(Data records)
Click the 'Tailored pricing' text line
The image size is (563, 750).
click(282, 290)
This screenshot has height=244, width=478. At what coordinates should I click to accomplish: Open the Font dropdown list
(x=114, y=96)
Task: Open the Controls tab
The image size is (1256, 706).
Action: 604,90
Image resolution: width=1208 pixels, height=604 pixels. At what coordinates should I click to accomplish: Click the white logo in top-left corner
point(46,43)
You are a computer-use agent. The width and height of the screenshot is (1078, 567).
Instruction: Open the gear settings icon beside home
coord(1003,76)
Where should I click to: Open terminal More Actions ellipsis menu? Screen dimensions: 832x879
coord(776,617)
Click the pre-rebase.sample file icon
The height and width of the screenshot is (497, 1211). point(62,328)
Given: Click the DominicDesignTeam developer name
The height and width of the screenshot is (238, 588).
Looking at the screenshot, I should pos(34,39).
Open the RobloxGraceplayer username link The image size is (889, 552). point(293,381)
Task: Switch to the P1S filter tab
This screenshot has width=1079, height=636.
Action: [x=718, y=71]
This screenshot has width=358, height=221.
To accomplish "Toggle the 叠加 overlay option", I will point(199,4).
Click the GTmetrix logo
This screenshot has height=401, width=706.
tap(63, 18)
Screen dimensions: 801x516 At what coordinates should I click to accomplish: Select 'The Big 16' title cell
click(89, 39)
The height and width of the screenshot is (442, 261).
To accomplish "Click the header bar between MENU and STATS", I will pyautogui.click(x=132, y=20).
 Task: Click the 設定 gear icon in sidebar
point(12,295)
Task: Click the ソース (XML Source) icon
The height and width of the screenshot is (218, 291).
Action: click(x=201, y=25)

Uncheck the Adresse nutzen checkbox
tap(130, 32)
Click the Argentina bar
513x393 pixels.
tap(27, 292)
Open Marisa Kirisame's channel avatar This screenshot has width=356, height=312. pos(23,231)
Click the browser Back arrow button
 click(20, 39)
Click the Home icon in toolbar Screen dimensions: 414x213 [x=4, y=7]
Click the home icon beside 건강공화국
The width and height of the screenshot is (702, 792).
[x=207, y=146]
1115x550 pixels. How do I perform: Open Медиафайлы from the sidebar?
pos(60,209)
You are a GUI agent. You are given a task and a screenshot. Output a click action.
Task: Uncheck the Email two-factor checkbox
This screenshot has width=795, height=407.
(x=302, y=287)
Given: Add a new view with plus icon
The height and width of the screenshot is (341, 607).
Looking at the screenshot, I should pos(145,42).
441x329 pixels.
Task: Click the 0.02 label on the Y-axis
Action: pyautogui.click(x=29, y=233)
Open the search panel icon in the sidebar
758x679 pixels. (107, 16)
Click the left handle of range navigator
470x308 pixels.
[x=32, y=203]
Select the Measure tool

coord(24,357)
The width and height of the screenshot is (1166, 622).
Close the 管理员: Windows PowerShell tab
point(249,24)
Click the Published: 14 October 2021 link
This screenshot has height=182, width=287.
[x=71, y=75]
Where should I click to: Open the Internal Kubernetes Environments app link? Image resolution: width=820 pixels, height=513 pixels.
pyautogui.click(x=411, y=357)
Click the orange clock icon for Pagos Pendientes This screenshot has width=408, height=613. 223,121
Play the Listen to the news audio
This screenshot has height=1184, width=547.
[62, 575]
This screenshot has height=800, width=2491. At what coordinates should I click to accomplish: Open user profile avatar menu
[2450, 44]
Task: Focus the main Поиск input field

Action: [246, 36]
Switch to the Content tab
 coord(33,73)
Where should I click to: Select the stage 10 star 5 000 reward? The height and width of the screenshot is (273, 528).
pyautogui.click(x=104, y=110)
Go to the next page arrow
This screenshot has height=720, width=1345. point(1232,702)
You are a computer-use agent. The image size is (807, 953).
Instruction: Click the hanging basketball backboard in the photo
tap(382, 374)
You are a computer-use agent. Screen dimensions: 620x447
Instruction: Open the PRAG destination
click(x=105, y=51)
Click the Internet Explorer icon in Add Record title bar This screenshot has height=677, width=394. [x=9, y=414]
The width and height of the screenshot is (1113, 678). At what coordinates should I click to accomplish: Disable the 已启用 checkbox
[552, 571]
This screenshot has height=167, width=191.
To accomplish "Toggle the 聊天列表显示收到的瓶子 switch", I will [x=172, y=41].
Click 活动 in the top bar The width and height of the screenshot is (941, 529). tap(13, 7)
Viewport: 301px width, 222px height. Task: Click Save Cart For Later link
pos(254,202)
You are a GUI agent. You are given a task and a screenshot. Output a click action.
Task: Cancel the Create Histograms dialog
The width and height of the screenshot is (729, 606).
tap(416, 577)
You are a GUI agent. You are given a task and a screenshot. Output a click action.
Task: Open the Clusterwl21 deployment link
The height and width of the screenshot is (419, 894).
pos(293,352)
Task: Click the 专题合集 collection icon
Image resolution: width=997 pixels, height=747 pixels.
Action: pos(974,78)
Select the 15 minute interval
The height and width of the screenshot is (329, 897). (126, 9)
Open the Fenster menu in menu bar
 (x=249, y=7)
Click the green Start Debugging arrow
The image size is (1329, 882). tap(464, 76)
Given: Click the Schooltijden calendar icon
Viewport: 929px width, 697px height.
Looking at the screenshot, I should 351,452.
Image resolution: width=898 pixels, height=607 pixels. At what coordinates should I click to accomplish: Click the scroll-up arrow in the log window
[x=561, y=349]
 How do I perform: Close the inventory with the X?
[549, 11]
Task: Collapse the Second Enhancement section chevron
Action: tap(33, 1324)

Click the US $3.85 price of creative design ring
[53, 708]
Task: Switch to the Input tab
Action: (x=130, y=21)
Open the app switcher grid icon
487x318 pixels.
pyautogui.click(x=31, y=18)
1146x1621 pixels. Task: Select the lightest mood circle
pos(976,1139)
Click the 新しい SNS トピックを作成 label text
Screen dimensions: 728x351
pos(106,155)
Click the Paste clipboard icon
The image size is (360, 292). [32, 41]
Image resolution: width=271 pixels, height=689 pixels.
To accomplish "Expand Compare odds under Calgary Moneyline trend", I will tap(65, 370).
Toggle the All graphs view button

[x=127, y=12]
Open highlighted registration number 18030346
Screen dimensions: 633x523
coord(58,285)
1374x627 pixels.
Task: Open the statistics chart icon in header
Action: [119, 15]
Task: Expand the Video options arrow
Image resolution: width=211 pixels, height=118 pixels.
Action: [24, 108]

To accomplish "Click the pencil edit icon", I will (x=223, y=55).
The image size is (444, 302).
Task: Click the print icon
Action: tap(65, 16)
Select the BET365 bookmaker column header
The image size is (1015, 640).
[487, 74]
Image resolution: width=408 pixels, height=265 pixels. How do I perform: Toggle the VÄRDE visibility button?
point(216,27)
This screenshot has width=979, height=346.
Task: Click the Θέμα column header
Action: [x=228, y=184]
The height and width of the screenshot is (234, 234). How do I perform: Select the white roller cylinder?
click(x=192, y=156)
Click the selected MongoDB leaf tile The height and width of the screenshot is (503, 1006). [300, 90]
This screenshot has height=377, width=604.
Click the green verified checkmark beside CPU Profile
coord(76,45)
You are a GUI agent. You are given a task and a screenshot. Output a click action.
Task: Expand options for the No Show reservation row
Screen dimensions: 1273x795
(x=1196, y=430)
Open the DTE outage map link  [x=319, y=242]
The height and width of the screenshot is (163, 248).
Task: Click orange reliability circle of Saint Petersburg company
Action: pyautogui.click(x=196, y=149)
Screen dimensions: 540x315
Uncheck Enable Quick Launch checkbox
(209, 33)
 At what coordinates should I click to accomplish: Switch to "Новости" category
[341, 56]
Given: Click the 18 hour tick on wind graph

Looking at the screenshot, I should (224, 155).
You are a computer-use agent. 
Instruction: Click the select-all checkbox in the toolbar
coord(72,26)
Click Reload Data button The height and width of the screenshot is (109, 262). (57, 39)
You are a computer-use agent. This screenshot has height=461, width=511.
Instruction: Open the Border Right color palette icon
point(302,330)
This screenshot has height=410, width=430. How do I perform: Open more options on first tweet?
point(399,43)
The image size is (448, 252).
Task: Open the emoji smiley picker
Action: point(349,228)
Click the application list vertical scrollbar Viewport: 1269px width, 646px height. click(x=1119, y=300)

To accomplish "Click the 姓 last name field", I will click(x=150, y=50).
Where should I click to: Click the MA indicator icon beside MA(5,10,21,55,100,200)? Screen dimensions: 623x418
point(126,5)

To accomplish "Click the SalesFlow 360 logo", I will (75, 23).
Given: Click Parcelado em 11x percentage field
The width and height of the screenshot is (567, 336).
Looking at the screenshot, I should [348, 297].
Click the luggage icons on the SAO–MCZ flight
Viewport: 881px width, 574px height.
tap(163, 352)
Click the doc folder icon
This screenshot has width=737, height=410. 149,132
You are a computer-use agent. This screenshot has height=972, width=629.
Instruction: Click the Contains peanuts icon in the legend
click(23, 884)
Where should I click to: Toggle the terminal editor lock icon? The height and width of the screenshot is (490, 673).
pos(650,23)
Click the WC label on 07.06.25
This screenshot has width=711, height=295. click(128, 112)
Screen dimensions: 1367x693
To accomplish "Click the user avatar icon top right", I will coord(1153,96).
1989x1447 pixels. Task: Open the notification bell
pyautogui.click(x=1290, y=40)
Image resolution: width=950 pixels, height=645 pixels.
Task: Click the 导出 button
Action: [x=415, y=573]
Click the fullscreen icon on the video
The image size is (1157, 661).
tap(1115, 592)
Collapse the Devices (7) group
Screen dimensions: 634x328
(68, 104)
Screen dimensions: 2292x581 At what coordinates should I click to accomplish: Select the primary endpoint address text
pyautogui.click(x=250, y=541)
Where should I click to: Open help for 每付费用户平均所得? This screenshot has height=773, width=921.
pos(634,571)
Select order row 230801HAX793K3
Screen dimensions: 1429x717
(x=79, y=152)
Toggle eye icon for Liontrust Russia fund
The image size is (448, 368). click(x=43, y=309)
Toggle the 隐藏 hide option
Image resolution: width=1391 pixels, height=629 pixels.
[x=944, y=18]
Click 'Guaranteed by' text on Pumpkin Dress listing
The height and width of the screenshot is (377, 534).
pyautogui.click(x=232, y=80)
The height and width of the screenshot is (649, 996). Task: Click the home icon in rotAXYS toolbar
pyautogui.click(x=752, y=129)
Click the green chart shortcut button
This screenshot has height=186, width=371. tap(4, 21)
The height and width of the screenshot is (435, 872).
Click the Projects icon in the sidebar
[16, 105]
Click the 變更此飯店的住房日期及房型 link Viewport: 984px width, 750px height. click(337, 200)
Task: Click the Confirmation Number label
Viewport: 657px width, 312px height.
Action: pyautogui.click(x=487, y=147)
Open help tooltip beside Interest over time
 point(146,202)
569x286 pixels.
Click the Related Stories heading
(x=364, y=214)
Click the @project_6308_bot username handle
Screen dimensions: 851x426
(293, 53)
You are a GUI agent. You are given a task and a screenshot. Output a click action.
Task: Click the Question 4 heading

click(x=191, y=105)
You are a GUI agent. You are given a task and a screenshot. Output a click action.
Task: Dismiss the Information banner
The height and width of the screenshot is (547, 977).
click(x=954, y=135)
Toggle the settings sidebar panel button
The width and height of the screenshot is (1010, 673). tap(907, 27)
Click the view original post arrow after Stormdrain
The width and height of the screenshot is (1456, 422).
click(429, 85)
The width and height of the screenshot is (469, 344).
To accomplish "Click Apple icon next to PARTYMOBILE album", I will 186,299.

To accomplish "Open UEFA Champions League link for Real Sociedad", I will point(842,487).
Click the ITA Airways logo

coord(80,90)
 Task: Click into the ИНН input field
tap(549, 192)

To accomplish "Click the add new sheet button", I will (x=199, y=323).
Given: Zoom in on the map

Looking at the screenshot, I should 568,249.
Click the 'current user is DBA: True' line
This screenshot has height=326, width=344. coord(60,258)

[What to produce]
Set down, exactly as they stand above, the lines starting with the line with "Click the US $3.85" and going on through the line with "Task: Expand options", and no others.

[Expected answer]
Click the US $3.85 price of creative design ring
[53, 708]
Task: Switch to the Input tab
Action: (x=130, y=21)
Open the app switcher grid icon
487x318 pixels.
pyautogui.click(x=31, y=18)
1146x1621 pixels. Task: Select the lightest mood circle
pos(976,1139)
Click the 新しい SNS トピックを作成 label text
Screen dimensions: 728x351
pos(106,155)
Click the Paste clipboard icon
The image size is (360, 292). [32, 41]
Image resolution: width=271 pixels, height=689 pixels.
To accomplish "Expand Compare odds under Calgary Moneyline trend", I will tap(65, 370).
Toggle the All graphs view button

[x=127, y=12]
Open highlighted registration number 18030346
Screen dimensions: 633x523
coord(58,285)
1374x627 pixels.
Task: Open the statistics chart icon in header
Action: [119, 15]
Task: Expand the Video options arrow
Image resolution: width=211 pixels, height=118 pixels.
Action: [24, 108]

To accomplish "Click the pencil edit icon", I will (x=223, y=55).
The image size is (444, 302).
Task: Click the print icon
Action: tap(65, 16)
Select the BET365 bookmaker column header
The image size is (1015, 640).
[487, 74]
Image resolution: width=408 pixels, height=265 pixels. How do I perform: Toggle the VÄRDE visibility button?
point(216,27)
This screenshot has width=979, height=346.
Task: Click the Θέμα column header
Action: [x=228, y=184]
The height and width of the screenshot is (234, 234). How do I perform: Select the white roller cylinder?
click(x=192, y=156)
Click the selected MongoDB leaf tile The height and width of the screenshot is (503, 1006). [300, 90]
This screenshot has height=377, width=604.
Click the green verified checkmark beside CPU Profile
coord(76,45)
You are a GUI agent. You are given a task and a screenshot. Output a click action.
Task: Expand options for the No Show reservation row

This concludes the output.